Robert Downey Jr. was completely starstruck by Paul McCartney
Downey Jr. could not attend the premiere for Oppenheimer due to the actors’ strike. Instead, he hosted a small premiere in the Hamptons and invited everyone he knew who was staying in the area.
“I invited everyone who was in the Hamptons,” he said on Jimmy Kimmel Live, “and for the first time in my whole career, strangely, everyone RSVP’d.”
Many celebrities attended, but Downey Jr. was the most starstruck by McCartney, who sat next to him during the screening.
“I sit down, and the movie starts and I realize I’m sitting next to Paul McCartney,” he said. “And I was like, dude, Paul McCartney RSVP’d and he’s sitting next to me. And then I was just like, smelling his cologne, and I started like, breathing in the same rhythm as him. I didn’t even watch the movie.”
Downey Jr. has been famous for decades, but even he can’t help feeling starstruck in the face of legends.
Robert Downey Jr. won a Golden Globe for his performance in ‘Oppenheimer’
Had Downey Jr. been able to focus on the screen, he would have watched himself give an award-worthy performance as Lewis Strauss. The actor has been the subject of Oscar buzz since the film’s release and he recently picked up a Golden Globe for Supporting Actor in a Motion Picture. He beat out Willem Dafoe for Poor Things, Robert De Niro for Killers of the Flower Moon, Ryan Gosling for Barbie, Charles Melton for May December, and Mark Ruffalo for Poor Things.
“A sweeping story about the ethical dilemma of nuclear weapons grosses 1 billion dollars, does that track?” he said in his acceptance speech, per Deadline. “No, unless and but because Universal went all in on Christopher Nolan, to direct Cillian Murphy with Emma Thomas producing with Emily [Blunt] and Florence [Pugh] and this cast and crew and helped them render a goddamn masterpiece.”
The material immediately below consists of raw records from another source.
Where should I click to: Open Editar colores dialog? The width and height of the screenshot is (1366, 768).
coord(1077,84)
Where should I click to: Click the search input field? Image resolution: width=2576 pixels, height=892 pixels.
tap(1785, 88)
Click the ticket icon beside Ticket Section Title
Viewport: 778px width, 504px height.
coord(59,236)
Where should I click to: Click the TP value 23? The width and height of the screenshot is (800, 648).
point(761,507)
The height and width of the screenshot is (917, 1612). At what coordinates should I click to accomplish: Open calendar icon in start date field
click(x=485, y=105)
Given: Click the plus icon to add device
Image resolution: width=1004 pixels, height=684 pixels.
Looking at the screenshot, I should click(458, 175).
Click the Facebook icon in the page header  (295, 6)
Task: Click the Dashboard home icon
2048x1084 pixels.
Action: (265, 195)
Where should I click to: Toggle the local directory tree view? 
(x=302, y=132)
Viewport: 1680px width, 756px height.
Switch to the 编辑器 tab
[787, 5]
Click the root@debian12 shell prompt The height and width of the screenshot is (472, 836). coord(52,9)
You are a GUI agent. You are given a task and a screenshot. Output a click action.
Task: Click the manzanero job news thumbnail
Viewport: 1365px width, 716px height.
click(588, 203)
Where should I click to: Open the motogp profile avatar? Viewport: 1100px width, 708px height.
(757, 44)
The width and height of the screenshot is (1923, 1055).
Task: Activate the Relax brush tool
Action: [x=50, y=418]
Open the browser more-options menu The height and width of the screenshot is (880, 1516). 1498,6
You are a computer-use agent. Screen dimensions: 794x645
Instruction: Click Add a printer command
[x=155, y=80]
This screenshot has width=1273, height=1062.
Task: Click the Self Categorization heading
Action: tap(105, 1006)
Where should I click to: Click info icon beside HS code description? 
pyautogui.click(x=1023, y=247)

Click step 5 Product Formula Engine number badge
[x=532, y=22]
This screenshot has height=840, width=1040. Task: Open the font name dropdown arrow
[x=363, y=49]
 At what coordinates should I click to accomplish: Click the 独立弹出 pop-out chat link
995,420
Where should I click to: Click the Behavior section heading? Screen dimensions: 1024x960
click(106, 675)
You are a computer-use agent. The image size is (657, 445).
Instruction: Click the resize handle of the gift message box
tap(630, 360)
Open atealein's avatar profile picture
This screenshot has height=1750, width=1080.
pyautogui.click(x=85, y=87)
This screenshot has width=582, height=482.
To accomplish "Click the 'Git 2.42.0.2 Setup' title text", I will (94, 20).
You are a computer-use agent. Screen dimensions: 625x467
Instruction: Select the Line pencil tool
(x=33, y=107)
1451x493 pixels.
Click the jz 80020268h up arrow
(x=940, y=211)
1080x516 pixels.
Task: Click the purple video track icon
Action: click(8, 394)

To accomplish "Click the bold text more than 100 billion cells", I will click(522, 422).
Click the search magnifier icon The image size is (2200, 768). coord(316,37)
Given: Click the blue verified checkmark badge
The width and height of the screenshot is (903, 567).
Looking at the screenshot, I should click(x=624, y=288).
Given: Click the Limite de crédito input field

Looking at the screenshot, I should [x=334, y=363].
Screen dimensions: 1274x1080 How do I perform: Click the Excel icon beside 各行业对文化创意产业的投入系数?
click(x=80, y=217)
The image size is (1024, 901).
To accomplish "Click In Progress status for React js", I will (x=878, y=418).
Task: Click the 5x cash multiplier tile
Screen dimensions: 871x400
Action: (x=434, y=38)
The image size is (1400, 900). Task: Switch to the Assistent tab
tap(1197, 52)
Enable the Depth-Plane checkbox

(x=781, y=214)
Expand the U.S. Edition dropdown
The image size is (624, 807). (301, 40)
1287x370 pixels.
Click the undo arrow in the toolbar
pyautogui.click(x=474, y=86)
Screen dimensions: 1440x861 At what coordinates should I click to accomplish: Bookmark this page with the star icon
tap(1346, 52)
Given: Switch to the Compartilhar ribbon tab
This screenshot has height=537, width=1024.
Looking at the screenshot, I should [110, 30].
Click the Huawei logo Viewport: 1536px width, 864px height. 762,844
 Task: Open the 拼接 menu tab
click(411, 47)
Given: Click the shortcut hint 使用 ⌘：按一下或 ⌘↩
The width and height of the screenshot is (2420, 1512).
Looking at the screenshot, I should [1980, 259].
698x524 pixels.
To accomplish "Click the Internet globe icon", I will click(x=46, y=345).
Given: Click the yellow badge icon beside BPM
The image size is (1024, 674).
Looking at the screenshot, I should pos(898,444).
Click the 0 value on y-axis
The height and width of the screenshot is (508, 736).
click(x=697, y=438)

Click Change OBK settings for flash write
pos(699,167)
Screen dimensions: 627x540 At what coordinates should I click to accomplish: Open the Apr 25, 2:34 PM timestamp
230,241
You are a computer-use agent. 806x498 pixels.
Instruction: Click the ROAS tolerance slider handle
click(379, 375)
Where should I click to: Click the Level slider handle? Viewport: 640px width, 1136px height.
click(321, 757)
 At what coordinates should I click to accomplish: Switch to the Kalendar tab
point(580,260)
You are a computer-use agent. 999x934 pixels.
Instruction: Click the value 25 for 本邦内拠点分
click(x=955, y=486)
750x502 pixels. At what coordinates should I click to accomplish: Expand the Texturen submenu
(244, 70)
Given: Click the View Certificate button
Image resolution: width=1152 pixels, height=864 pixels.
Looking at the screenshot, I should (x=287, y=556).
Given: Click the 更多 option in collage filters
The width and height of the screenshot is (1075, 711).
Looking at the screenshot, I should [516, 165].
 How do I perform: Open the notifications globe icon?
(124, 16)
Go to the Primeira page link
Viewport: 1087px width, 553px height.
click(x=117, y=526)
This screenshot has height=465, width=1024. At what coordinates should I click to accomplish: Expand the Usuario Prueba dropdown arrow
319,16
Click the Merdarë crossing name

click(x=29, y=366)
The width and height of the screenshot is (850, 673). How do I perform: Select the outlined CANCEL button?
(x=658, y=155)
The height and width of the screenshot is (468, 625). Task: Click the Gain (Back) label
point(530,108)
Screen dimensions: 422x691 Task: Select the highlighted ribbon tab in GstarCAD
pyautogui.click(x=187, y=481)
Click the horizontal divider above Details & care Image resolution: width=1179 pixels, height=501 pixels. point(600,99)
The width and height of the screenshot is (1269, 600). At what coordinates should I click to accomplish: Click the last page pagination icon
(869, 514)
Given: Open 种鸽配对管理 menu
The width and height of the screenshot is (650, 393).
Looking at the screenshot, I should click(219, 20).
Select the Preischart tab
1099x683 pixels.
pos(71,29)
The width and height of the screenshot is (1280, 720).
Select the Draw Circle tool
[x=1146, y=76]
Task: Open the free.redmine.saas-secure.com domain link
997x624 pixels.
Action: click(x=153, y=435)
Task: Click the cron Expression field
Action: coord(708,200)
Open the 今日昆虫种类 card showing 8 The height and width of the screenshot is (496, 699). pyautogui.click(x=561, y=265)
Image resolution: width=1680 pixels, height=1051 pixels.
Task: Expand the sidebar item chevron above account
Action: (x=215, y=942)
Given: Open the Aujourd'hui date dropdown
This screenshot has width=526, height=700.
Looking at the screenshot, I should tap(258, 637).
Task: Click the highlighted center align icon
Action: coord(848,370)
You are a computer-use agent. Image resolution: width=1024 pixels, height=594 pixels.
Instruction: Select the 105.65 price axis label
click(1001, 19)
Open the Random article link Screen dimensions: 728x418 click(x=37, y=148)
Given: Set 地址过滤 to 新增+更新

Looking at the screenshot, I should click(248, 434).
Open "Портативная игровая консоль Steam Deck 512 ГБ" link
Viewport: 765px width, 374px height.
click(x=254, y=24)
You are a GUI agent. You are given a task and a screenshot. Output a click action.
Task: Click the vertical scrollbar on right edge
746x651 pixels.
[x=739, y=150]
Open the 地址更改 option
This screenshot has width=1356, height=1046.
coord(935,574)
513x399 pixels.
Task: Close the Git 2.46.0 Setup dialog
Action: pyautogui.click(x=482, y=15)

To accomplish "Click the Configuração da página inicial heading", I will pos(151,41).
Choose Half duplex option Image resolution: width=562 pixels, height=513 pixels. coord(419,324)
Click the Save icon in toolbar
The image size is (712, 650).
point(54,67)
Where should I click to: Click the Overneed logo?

His co-star, Cillian Murphy, also picked up a win at the Golden Globes for Actor in a Drama Motion Picture.
Paul McCartney and Steven Spielberg saw the movie together
McCartney attended the Oppenheimer premiere with another living legend: Steven Spielberg. The pair attended the July screening as they both have homes in the Hamptons.
McCartney and Spielberg have been friends for decades, with McCartney turning to Spielberg for advice on making a movie about The Beatles in the 1980s.
“I talked to Steven Spielberg about it, and he was much more encouraging than Dick Lester,” McCartney told Rolling Stone. “He said Martin Scorsese might be a good person to talk to.”
While Scorsese has yet to make the definitive Beatles movie, he did make the documentary George Harrison: Living in the Material World in 2011.